#### [WHAT TO PRODUCE]
Please output only the lines running from the one that contains "Select caster name Aleksey Teryaev" through the last line of the data below, exactly as they stand, with no pictures.
=== Section Start ===
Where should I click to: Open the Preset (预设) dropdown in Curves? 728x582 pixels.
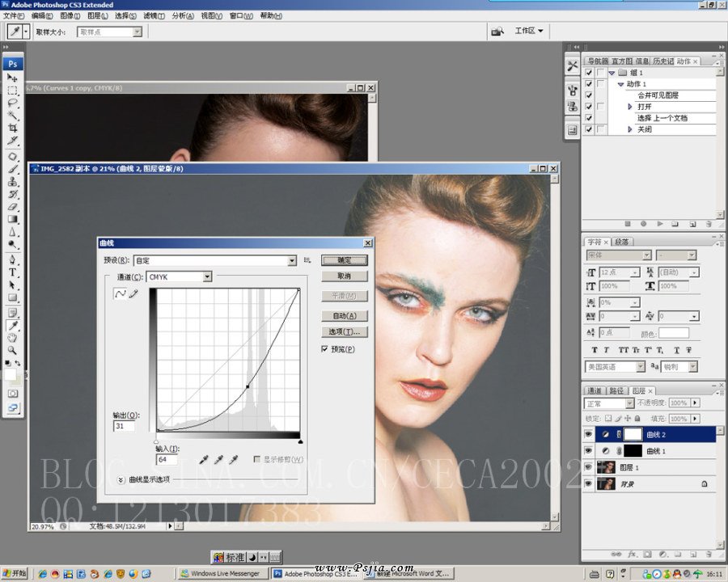tap(292, 260)
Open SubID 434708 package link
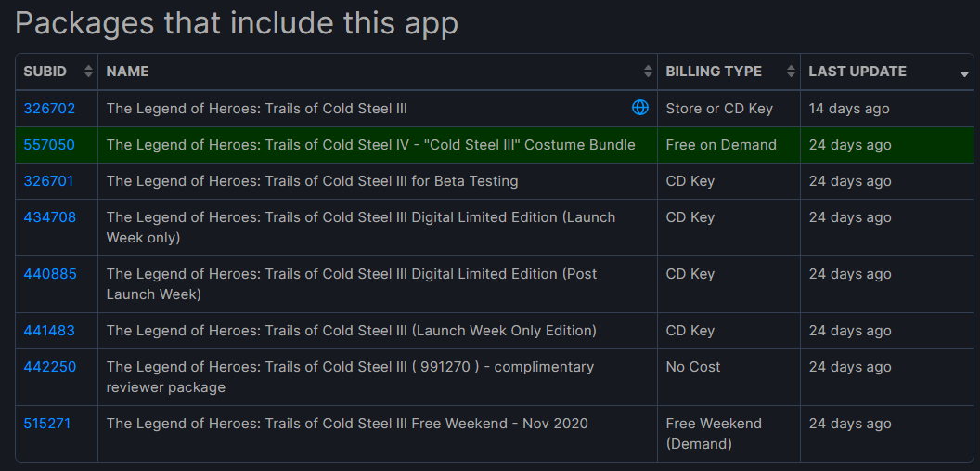This screenshot has width=980, height=471. pos(50,217)
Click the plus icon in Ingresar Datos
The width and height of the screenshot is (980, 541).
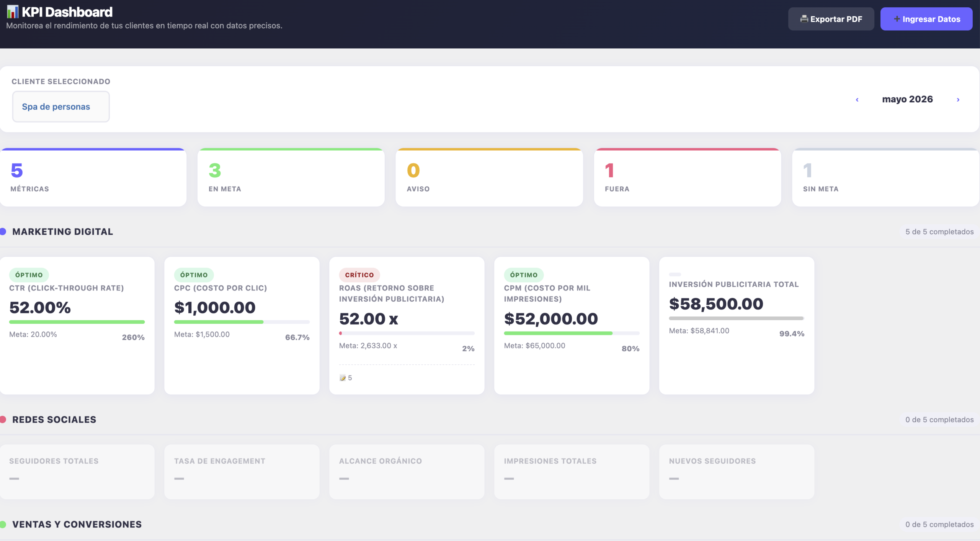click(x=897, y=19)
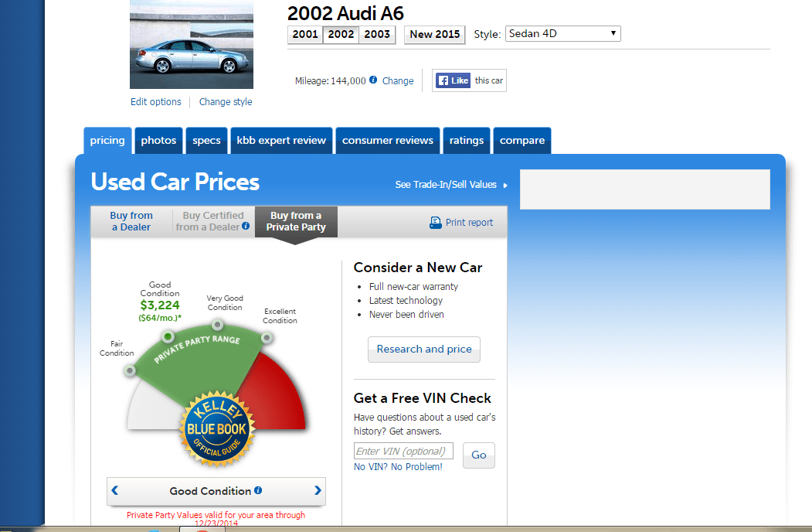Image resolution: width=812 pixels, height=532 pixels.
Task: Select the 2001 model year
Action: click(x=305, y=34)
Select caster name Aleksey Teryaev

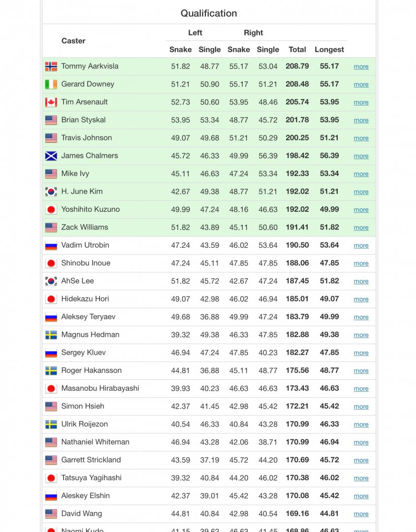click(88, 317)
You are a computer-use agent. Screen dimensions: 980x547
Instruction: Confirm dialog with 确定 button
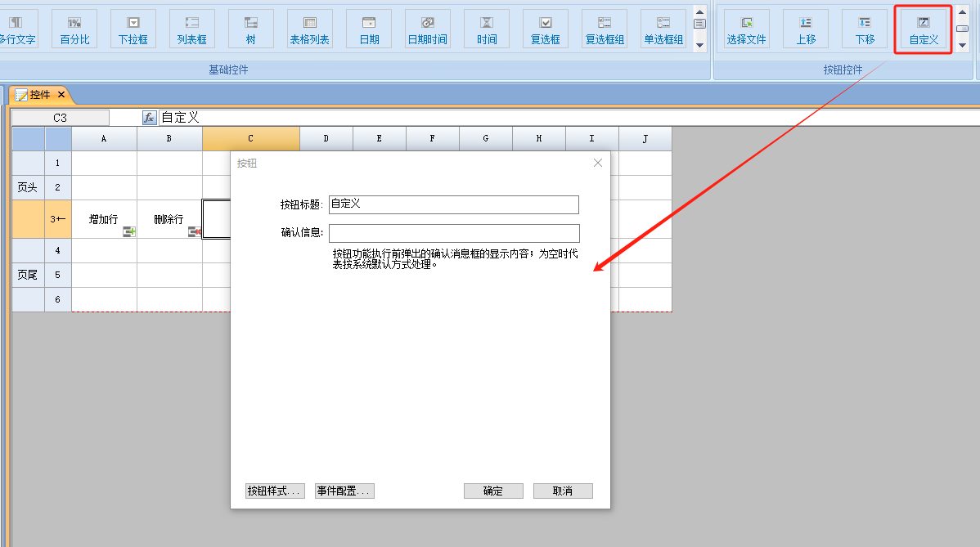492,491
=== Section End ===
#### [RESULT OF THE EXERCISE]
Select caster name Aleksey Teryaev

click(88, 317)
You are a computer-use agent. Screen dimensions: 980x547
Instruction: Confirm dialog with 确定 button
492,491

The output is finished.